◆ **PROBLEM REQUIREMENTS**
Could you copy each line of the listing that holds "give"?

== EXERCISE INPUT ==

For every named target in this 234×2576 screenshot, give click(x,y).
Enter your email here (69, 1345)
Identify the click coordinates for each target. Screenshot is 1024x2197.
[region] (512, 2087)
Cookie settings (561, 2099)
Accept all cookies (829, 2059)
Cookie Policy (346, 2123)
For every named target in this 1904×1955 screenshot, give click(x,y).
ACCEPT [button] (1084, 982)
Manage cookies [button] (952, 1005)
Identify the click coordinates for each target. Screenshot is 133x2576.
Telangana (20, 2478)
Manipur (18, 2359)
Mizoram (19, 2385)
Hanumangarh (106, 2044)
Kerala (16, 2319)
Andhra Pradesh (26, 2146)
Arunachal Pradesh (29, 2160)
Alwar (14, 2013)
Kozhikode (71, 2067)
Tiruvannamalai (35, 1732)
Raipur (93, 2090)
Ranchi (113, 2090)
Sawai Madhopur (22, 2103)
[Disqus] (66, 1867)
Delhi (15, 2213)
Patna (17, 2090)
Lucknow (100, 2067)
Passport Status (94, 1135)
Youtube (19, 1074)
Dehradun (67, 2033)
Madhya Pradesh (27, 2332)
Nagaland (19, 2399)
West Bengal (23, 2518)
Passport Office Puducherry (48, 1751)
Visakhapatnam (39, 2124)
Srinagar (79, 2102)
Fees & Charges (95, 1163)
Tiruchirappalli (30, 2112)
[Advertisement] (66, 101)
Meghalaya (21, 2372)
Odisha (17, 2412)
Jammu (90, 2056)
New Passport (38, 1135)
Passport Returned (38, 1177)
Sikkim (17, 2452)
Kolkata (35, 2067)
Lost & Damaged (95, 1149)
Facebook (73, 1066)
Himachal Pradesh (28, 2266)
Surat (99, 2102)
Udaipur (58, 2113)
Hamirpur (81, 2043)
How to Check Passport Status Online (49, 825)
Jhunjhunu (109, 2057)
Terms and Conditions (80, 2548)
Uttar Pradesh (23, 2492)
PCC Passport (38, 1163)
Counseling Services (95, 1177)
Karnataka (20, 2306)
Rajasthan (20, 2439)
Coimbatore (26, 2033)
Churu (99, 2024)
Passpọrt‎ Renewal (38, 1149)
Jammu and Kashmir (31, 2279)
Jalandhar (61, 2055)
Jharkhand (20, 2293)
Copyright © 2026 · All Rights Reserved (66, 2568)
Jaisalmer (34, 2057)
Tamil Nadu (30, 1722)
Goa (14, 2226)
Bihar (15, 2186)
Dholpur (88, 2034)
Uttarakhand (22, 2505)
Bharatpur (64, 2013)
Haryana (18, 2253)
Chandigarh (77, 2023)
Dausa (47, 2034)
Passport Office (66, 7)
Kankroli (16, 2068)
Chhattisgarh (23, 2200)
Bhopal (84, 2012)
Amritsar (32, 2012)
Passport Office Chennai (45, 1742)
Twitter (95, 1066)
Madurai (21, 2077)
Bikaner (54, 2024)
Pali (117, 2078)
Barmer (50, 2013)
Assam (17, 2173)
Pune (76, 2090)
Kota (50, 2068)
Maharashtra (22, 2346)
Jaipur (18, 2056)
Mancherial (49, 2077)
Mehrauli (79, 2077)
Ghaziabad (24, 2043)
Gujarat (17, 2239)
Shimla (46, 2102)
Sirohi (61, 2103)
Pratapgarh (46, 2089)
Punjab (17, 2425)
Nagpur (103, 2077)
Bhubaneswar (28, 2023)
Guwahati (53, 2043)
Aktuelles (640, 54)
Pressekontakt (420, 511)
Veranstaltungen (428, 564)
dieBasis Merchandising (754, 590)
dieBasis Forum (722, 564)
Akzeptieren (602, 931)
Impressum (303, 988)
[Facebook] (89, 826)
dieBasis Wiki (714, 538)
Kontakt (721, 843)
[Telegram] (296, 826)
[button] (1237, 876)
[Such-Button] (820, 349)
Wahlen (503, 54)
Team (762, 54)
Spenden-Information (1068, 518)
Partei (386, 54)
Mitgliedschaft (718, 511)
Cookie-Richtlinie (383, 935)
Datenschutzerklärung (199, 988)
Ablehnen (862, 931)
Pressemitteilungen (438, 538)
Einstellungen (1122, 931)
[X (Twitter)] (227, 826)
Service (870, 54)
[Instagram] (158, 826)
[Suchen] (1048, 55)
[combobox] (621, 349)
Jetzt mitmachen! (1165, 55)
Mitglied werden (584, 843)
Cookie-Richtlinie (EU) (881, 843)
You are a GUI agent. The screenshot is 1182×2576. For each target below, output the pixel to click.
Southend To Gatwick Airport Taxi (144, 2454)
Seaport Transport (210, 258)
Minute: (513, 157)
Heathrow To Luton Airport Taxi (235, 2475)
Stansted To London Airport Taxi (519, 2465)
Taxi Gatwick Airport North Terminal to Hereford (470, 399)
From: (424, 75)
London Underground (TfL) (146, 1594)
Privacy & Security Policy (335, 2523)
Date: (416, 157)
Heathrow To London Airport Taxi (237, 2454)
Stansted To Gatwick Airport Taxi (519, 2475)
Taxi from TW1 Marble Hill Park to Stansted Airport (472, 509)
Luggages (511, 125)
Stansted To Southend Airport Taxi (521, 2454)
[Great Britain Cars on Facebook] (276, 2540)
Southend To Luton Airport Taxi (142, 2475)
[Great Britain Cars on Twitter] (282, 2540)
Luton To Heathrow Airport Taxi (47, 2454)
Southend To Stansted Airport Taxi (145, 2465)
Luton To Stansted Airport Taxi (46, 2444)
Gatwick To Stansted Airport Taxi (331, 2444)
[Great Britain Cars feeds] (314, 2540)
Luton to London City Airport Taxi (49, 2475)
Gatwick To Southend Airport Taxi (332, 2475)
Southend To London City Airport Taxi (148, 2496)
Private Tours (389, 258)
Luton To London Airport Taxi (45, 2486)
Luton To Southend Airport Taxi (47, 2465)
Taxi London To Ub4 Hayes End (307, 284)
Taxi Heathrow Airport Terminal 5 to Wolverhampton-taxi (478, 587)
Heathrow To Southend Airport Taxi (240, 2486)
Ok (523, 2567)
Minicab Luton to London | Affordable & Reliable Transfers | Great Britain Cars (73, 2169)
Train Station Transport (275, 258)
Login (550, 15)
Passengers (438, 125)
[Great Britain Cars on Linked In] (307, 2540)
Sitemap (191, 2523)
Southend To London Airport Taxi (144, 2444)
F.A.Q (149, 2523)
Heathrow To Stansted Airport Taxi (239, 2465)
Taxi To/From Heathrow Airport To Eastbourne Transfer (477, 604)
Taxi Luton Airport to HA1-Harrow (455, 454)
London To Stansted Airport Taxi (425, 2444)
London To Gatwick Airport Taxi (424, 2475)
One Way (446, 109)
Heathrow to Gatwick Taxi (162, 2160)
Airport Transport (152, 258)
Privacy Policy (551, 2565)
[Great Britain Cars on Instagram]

===

◆ **OUTPUT FOR THIS TASK**
For every named target in this 234×2576 screenshot, give click(x,y).
For every named target in this 1904×1955 screenshot, give click(x,y).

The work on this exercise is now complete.